W tym momencie ogromne psie pazury zaczęły rozgrzebywać sierść tuż obok nas. Kilkoma gwałtownymi ruchami łapą Burek próbował strząsnąć gryzących go lokatorów, czyli nas. Omal mu się nie udało. Na szczęście wraz z Sysakiem mocno się ułapiliśmy dwóch sąsiadujących ze sobą psich kudłów. Widzieliśmy jednak kilku naszych, którzy wylecieli z psiej sierści i wylądowali gdzieś na betonie, nieopodal psiego posłania. Miałem nadzieję, że uda im się wrócić. Na szczęście, jak już wcześniej wspominałem Burek jest leniwym sierściuchem, więc drapanie nie trwało zbyt długo. Już po kilku drapnięciach przerwał i ponownie rozłożył się na posłaniu, aby radosne promienie słoneczne grzały jego stare cielsko.

Ja i Sysak również wróciliśmy do przerwanej nam w tak brutalny sposób czynności, czyli do jedzenia śniadania. Tym razem nie spieszyłem się tak bardzo i wgryzałem się w skórę z największą delikatnością na jaką było mnie stać.

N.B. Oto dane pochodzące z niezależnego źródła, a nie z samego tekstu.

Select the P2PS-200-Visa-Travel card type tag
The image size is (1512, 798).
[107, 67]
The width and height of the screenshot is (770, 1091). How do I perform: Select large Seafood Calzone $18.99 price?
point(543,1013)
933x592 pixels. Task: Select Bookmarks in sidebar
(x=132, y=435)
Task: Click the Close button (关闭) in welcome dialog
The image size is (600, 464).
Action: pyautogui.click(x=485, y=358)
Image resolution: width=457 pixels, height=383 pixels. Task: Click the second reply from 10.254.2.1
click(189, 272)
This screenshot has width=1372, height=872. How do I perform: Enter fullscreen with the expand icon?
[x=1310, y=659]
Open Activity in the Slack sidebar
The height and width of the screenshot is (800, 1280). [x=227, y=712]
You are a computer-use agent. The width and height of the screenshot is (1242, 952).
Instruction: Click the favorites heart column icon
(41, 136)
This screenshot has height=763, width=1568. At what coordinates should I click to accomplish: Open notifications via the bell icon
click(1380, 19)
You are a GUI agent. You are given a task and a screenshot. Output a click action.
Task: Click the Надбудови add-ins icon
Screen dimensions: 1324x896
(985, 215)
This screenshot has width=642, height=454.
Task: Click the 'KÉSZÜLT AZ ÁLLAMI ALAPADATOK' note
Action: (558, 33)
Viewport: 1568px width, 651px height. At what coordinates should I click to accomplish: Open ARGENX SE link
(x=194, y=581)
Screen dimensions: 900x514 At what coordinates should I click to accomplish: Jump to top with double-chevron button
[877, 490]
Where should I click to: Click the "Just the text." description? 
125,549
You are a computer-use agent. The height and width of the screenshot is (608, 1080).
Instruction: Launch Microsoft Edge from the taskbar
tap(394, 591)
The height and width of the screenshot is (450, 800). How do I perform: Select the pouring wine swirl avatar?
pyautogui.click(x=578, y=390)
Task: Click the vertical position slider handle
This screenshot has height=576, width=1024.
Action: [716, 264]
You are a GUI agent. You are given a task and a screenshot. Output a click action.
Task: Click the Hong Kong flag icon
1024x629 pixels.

Po śniadaniu, udaliśmy się na przechadzkę. Nie wiem dlaczego tak się działo, ale zazwyczaj nasze przechadzki, z nikomu nie znanej przyczyny, kończyły się na czubku psiego ogona. Stało się tak i wczoraj. Być może przyczyną było to, że ogon Burka jest świetnym punktem widokowym. Porastająca ogon sierść jest rzadsza niż ta, którą można znaleźć w innych częściach psiego ciała. Poza tym Burek często zadzierał swój ogon, w taki sposób, że jego czubek znajdował się wystarczająco wysoko, aby można było z niego podziwiać całą okolicę. Owszem, ogon nie jest miejscem bezpiecznym. Jako organ bardzo ruchliwy często w ułamku sekundy zmienia swoje położenie i to w sposób bardzo gwałtowny. Nie jest przyjemnie przebywać na ogonie w chwili gdy pies zaczyna nim merdać z prawa na lewo i z powrotem. Na szczęście Burek był psem leniwym i na merdanie również nie tracił energii.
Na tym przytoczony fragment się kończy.